While DCC may be advanced with its reporting, even being shortlisted for Sustainability Disclosure of the Year at the CGIUKI Awards 2025, there is still work to be done to continuously improve. One of the most challenging areas is the supplier ecosystem. The reality is that the most significant environmental and human rights risks often lie deeper in the supply chain — in raw materials, subcontracted labour, or outsourced manufacturing. However, the simplification proposes narrowing sustainability due diligence to direct suppliers only, and exempting mid-sized firms removes pressure on these crucial links, making it more difficult to embed sustainability across global supply networks. The EU should support mid-sized companies in meeting high standards through phased timelines and not exempt them from responsibility.

A step-change in transparency

Overall, Yvonne sees the CSRD regulation as beneficial and a sign of progress. "Until now, businesses only needed to look at how social and environmental issues might impact their profits, their viability. That was impact from the outside in, if you like," she explains. "It’s now mandatory to go beyond the single materiality of financial impact and report on your own impact and that of your value chain on society and the environment. That’s the ‘inside out’ part of the equation, known as double materiality.”

Although it may be viewed as complex, Yvonne views the CSRD compliance process as helpful to organisations wanting to reach certain sustainability goals. "To me, this is baselining the information, focusing accountability within an organisation and saying: ‘We need to achieve this; these core targets need to be in everyone’s objectives,’" she says.

Will CSRD lead to real-world accountability?

Critics may call sustainability reporting "window-dressing for the financial markets," but Yvonne vehemently disagrees. "No, I am a strong believer in setting high expectations around transparent reporting," she insists. “It creates a situation where all boats will rise with the tide as a result of more action driven by increased disclosures.

"Complying with CSRD doesn’t distract us from doing the things that are core to our energy transition strategy, like reducing emissions in our fuels by introducing biofuels and expanding into the energy services business which includes roof-top solar installation. That activity is full on, backed by authentic ambition."
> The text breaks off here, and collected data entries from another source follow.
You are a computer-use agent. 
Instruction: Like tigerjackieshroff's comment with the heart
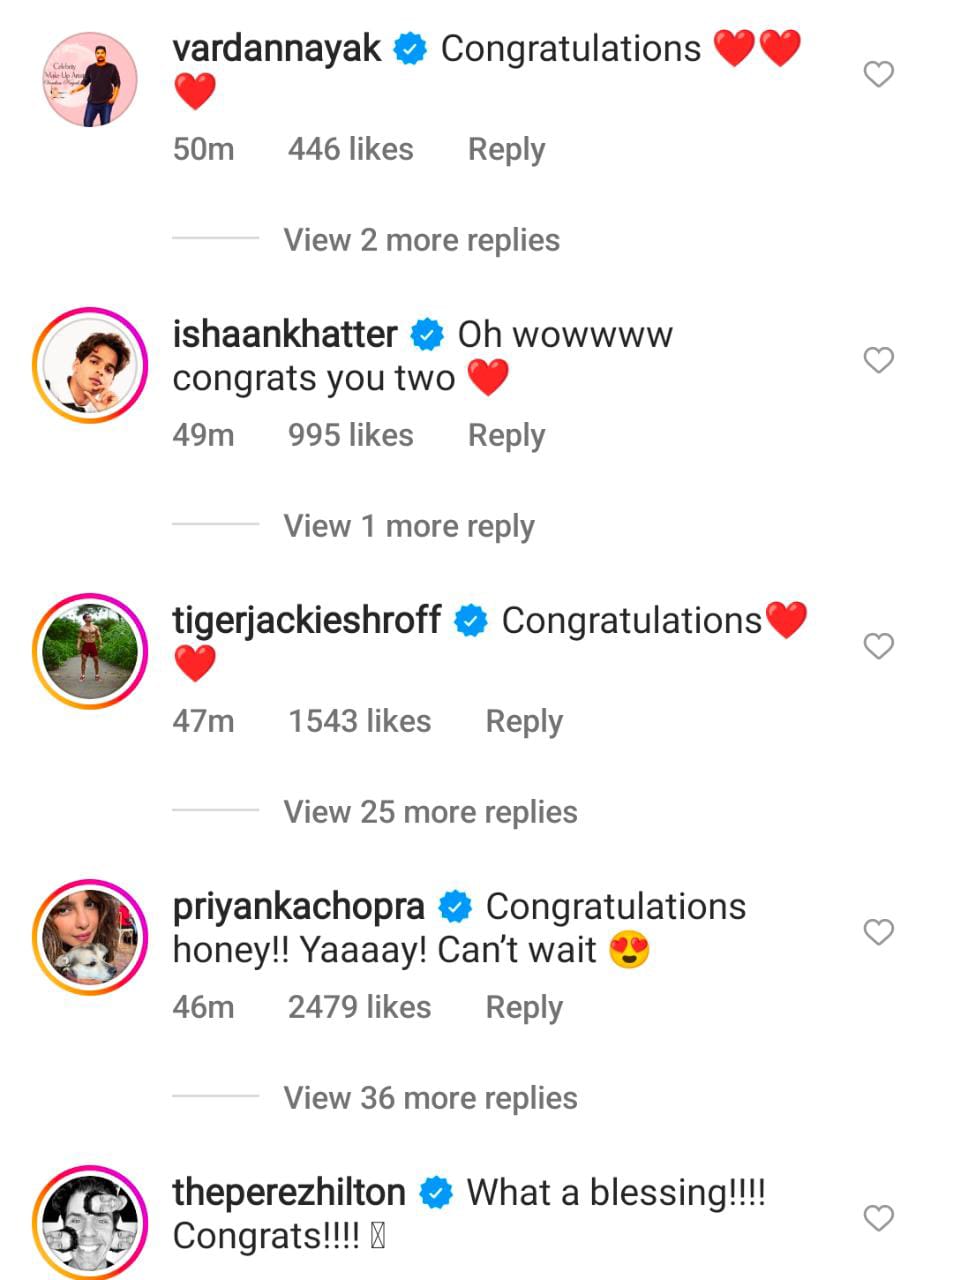(x=878, y=646)
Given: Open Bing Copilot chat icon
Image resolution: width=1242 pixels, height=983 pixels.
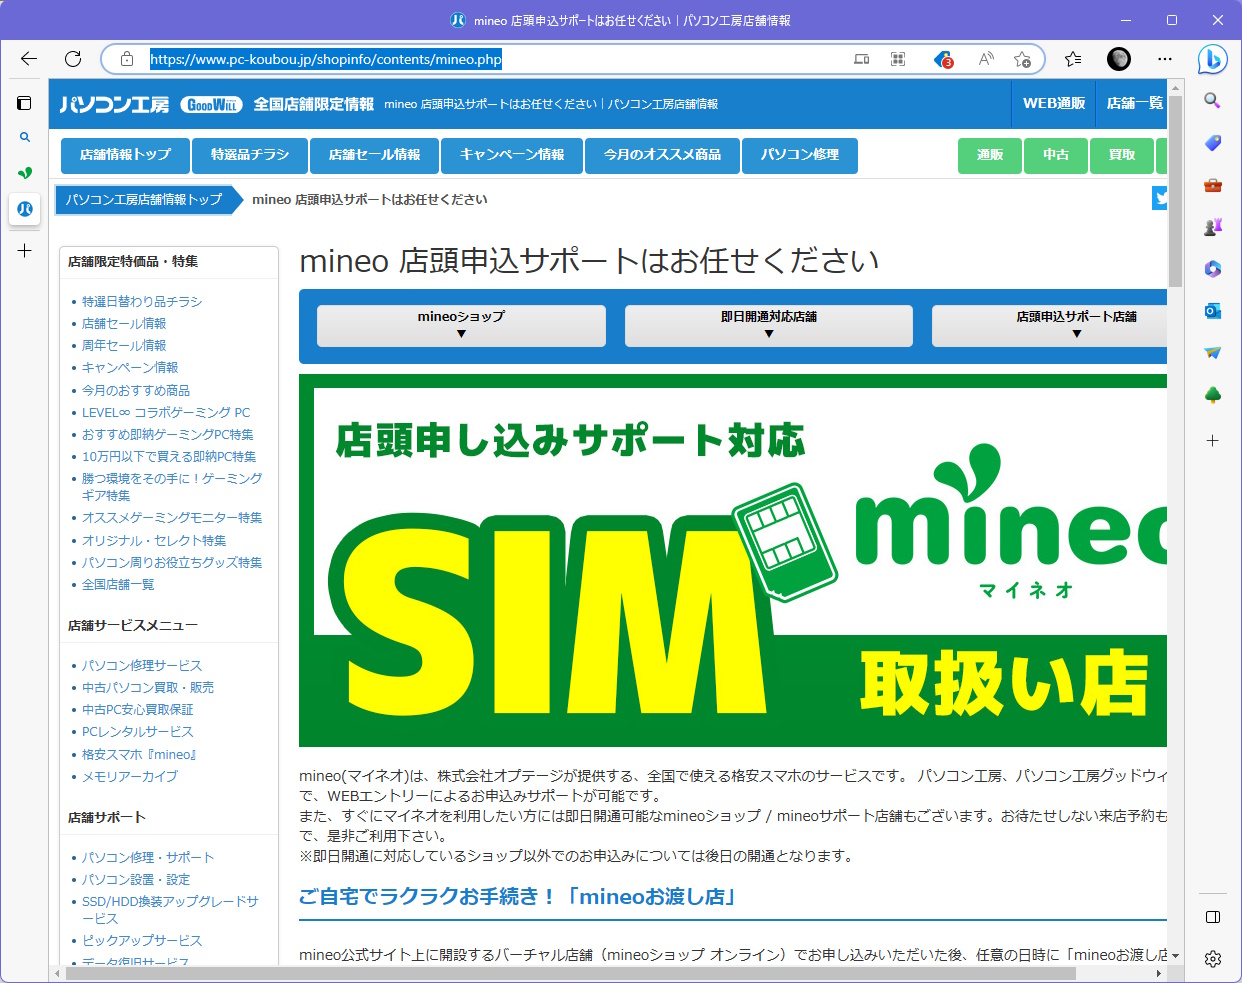Looking at the screenshot, I should (x=1212, y=60).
One of the areas that Yvonne is happy to see retained in the Omnibus simplification proposals is the need for companies to disclose on their transition plans. These are critical in ensuring that companies have a plan to mitigate transition risk and their impacts on the environment and are executing on it.

Having a strategic plan amid a sustainability-driven market is beneficial both for reputation and value creation, especially as Yvonne is confident that CSRD will evolve further: “One would expect that limited assurance will mature quickly in terms of making sure the controls are in place around the quality of the data being reported and assuring that narrative disclosures are backed up with hard evidence. For example, more assurance and testing on forward-looking statements and data like targets will help investors or stakeholders to make decisions.”

Disclosure regulation is essential for ensuring transparency, comparability, and accountability. However, frequent amendments undermine legal certainty, stalls momentum and erodes trust in the EU’s regulatory stability.

"We need stable regulation and for it to extend to all significant market participants and drive much needed progress, helping to create climate and social leadership,” Yvonne concludes. “Ultimately, it is about safeguarding our environment and society against catastrophic harms. There can’t be room for inaction.”